The description reads "Corporate relocation. Outstanding panoramic view - city lights, ocean. Highly upgraded with hardwood floors, crown molding, plantation shutters, custom built-ins. Main floor master bedroom. Extra large bonus room." This makes you think that the seller is relocating. When I looked into the title, it says that the owner is Prudential Relocation Inc. Hmm, sounds like it's actually a company that specializes in Corporate Relocation. The property is listed by Prudential California Realty so I suppose this all makes sense now.

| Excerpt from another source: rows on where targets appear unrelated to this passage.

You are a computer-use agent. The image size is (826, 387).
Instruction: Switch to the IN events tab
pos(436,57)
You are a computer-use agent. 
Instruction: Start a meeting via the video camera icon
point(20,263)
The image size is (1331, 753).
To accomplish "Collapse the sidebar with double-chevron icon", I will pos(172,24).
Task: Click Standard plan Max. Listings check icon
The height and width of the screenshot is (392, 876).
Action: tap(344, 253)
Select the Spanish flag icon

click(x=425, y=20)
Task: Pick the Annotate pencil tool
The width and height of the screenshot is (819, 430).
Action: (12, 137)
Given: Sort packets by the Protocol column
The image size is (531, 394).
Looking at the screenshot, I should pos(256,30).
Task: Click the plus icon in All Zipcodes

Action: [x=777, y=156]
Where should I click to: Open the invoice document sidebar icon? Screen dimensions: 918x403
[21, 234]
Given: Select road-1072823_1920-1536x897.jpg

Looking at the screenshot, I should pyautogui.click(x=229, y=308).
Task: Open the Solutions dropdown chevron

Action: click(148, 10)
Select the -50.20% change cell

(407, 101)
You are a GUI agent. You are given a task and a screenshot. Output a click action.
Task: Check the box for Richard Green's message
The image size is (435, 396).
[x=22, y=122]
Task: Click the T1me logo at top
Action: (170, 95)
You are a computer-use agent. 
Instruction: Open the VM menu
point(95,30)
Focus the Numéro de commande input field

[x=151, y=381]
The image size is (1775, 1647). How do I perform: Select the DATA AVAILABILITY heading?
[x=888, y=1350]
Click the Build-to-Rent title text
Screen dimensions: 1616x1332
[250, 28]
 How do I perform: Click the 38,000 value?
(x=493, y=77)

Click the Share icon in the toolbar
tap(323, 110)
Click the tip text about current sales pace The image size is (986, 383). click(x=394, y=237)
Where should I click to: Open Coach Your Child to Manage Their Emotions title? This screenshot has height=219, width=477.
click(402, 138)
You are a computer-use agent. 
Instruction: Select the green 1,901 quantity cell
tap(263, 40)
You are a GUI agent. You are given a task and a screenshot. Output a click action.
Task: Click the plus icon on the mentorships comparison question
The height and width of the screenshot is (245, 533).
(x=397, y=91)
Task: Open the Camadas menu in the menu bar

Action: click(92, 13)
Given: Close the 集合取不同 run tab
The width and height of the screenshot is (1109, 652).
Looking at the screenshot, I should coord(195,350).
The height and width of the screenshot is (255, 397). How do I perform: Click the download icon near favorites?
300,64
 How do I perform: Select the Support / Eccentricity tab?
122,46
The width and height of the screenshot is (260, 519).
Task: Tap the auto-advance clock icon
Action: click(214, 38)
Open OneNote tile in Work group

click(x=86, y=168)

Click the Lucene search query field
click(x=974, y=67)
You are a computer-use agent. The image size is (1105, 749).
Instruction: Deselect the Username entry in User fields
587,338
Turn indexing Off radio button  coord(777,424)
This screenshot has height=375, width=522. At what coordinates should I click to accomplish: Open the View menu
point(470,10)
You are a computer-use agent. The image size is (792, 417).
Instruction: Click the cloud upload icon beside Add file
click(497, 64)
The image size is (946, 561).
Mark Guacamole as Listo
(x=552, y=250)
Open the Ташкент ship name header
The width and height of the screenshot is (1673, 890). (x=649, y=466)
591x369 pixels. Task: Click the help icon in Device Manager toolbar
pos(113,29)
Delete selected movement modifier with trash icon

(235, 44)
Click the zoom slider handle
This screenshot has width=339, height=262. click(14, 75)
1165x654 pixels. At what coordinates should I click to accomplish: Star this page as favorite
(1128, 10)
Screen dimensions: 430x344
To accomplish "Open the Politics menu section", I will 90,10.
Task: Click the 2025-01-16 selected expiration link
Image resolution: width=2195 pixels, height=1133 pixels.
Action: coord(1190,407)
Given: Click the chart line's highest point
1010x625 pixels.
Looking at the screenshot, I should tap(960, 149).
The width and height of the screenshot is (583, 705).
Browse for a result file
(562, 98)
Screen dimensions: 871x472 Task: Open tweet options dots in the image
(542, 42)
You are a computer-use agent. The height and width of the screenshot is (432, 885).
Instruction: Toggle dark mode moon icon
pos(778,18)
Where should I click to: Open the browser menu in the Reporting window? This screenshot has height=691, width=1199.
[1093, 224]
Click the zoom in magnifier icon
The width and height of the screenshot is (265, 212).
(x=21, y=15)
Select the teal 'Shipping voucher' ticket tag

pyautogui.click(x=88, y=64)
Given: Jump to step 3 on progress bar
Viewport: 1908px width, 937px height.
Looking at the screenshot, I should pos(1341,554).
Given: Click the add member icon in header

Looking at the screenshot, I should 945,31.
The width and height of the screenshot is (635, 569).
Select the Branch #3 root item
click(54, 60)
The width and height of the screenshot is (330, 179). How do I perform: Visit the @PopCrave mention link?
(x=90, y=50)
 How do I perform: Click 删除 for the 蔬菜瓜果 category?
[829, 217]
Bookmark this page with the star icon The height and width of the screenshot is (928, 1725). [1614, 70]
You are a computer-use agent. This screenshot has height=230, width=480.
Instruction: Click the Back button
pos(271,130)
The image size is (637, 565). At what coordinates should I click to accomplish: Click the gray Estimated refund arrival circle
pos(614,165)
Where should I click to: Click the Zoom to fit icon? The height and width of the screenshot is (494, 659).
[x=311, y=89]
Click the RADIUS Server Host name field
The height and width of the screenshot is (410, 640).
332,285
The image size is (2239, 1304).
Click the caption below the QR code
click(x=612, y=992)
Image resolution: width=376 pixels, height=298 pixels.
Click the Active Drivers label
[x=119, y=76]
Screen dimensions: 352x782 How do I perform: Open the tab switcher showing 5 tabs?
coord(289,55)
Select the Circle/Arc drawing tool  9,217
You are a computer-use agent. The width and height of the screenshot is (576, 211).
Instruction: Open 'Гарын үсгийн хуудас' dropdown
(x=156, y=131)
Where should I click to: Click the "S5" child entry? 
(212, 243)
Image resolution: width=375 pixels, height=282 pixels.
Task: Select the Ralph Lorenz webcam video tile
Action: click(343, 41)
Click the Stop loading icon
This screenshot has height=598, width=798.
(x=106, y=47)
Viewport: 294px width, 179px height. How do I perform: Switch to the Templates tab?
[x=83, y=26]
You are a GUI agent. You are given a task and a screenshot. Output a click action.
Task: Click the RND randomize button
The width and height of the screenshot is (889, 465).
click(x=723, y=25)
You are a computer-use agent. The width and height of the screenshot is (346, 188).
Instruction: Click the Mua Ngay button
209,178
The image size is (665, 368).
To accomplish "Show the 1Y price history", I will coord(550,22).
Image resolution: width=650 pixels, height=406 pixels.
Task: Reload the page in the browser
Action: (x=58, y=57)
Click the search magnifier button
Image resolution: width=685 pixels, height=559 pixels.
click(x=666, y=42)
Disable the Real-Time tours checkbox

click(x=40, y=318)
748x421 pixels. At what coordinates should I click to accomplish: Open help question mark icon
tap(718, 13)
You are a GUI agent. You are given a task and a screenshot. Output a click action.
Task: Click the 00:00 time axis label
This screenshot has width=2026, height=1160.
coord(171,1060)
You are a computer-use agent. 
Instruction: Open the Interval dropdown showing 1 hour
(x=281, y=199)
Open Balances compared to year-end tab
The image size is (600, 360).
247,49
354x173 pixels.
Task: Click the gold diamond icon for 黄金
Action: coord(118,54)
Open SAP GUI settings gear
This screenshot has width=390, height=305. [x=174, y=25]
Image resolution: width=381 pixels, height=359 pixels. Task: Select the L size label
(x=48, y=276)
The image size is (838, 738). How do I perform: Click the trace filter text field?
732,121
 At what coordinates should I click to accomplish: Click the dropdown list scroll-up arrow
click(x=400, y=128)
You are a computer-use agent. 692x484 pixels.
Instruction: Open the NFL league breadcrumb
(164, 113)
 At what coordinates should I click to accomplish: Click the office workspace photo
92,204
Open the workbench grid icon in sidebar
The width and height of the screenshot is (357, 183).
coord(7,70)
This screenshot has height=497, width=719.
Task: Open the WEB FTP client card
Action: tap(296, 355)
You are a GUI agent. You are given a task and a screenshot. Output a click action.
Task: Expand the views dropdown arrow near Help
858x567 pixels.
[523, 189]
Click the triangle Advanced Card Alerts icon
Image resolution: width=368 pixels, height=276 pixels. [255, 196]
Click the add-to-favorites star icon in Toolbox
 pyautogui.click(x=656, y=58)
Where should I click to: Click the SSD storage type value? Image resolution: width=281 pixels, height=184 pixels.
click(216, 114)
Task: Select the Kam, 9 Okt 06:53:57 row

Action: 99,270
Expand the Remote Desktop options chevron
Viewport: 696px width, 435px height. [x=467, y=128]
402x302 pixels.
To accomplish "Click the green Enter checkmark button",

Each of the price reductions on this property have been pretty substantial. I couldn't find any mortgage information for the home and it wouldn't surprise me if a behemoth like Prudential actually owned it outright. Anyone know how these Corporate Relocation companies work?
Instead of wishing for a $250k profit on the home like they did in July 2006, they are now wishing for no more than a $100k loss! Assuming 3% in selling costs, this flop will be a loss of around $164,500! Oh, and don't forget the carrying costs on this beast. The MLS listing says that it is Vacant.
So what else is available in the Citrus tract right now?
Maybe I'm just jaded by the prices of the last couple years.. but $2.15 mil for a NEW 3675 sq. ft. house in Turtle Ridge Summit with an OCEAN view? It doesn't sound that bad. Has anyone seen this property? Is there really an ocean view? You would think they would have tons of pictures of the view huh? Unfortunately, the only one of the yard on MLS is the one at the top of this post.

This months OC Metro has a cover story talking about how "homebuilders are working hard to bring buyers in the door."
Some blame for the rapid appreciation is placed on speculators but I didn't notice anything mentioning the suicide loans.
" All the speculation had a variety of disruptive effects on the market, he says, including an “artificial demand” that fuels price increases, as well as “a less-engaged community.
“Neighborhoods get homes that sit empty until buyers can resell,” he says. “And that’s not good for (buyers) who are striving for a great place to live.” "
There are some quotes from a few of the builders, Taylor Woodrow, Centex, Standard Pacific, and Brookfield Homes, that are worth reading.
" Forsum, whose firm offers homes ranging from the $200,000s in Corona and $600,000s in Buena Park to the multi-millions in Newport Coast, said that foot traffic at the company’s developments “has not really been the problem. It’s really a lack of urgency on the part of prospects – how to get them to buy.” So the firm has been offering some “targeted incentives” that range from mortgage help to design upgrades to a reduction in lot and view premiums – but not, he stresses “wholesale discounts.”
Those don’t appear necessary, “because things have picked up, and we’re very encouraged. There’s a market out there for sure, a demand by customers, and we’re in a position to give it to them. We can sell a clear and present value proposition.” "
It seems like the builders don't think they'll have to lower prices any more. I've definitely noticed that foot traffic has increased since 2007 started (due to the price cuts). The quote above makes it sound like there are a lot of people looking but not necessarily buying. But then it says that things have picked up. So... what is the dealio?